Document segment –
Segment Open

The new dataset will contain a metadata attribute combined_datasets containing a list with the dataset names that were combined to form this new Minari dataset.

Parameters:
  • datasets_to_combine (list[MinariDataset]) – list of datasets to be combined

  • new_dataset_id (str) – name id for the newly created dataset

Returns:

combined_dataset (MinariDataset) – the resulting MinariDataset

Normalize Score#

minari.get_normalized_score(dataset: MinariDataset, returns: ndarray) ndarray[source]#

Normalize undiscounted return of an episode.

This function was originally provided in the D4RL repository. The computed normalized episode return (normalized score) facilitates the comparison of algorithm performance across different tasks. The returned normalized score will be in a range between 0 and 1. Where 0 corresponds to the minimum reference score calculated as the average of episode returns collected from a random policy in the environment, and 1 corresponds to a maximum reference score computed as the average of episode returns from an hypothetical expert policy. These two values are stored as optional attributes in a MinariDataset as ref_min_score and ref_max_score respectively.

Segment Closed

Activity – Transcribe word for word the passage of the Minari documentation excerpt from "combined_dataset (MinariDataset) –" through "and ref_max_score respectively.".

Data provided –
Segment Open

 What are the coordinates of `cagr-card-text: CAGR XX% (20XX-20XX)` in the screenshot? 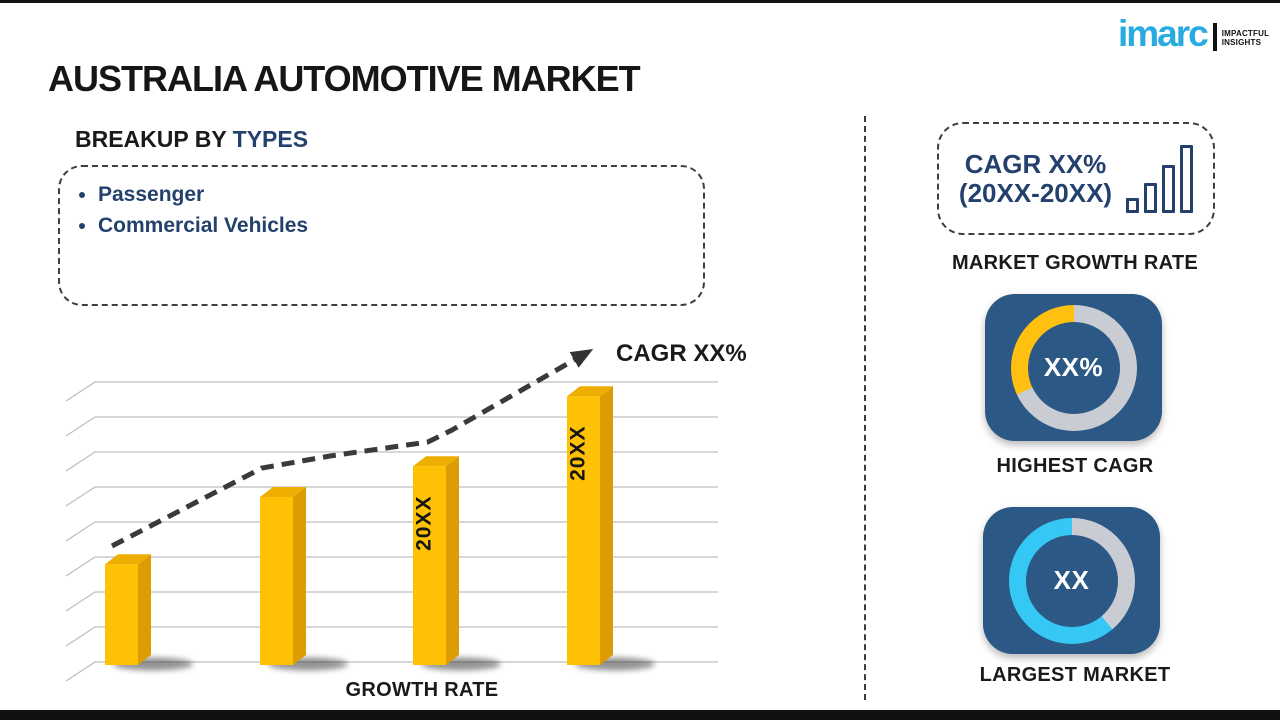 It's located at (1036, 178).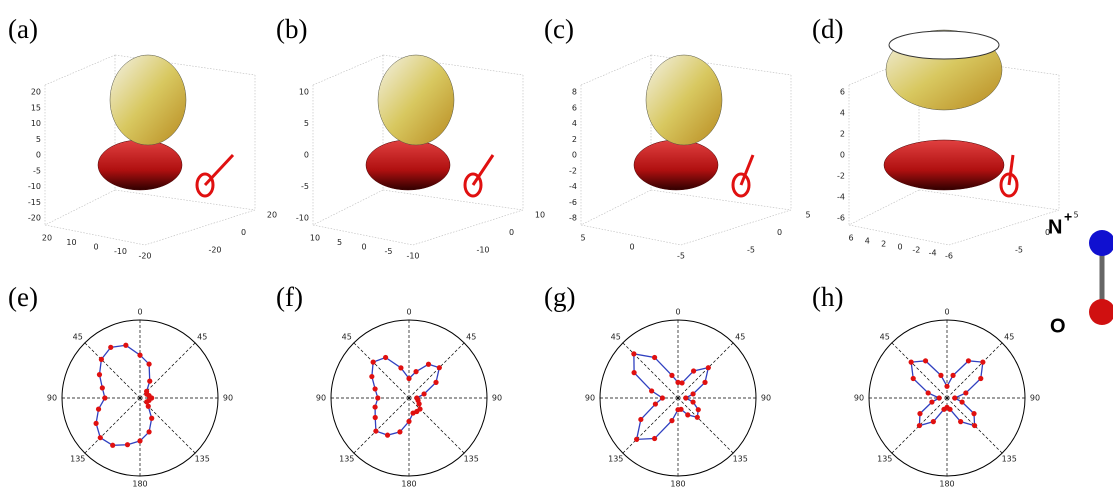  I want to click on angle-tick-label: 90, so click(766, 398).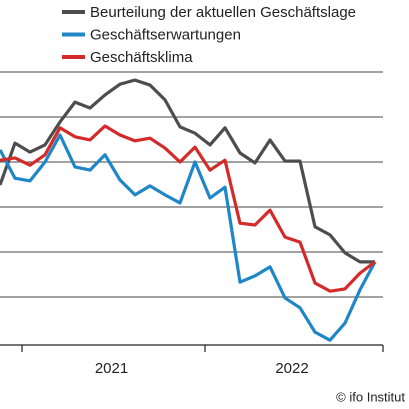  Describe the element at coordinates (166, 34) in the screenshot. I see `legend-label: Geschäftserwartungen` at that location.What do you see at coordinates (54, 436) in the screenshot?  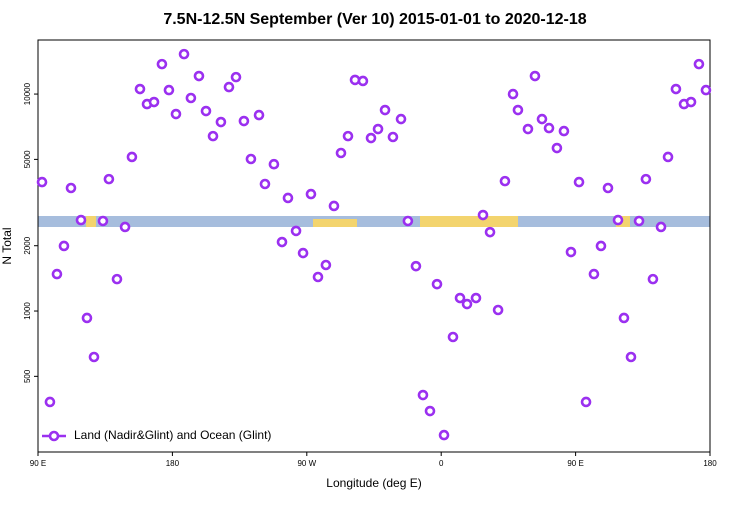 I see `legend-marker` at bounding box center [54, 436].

Segment Closed

Finished task –
combined_dataset (MinariDataset) – the resulting MinariDataset

Normalize Score#

minari.get_normalized_score(dataset: MinariDataset, returns: ndarray) ndarray[source]#

Normalize undiscounted return of an episode.

This function was originally provided in the D4RL repository. The computed normalized episode return (normalized score) facilitates the comparison of algorithm performance across different tasks. The returned normalized score will be in a range between 0 and 1. Where 0 corresponds to the minimum reference score calculated as the average of episode returns collected from a random policy in the environment, and 1 corresponds to a maximum reference score computed as the average of episode returns from an hypothetical expert policy. These two values are stored as optional attributes in a MinariDataset as ref_min_score and ref_max_score respectively.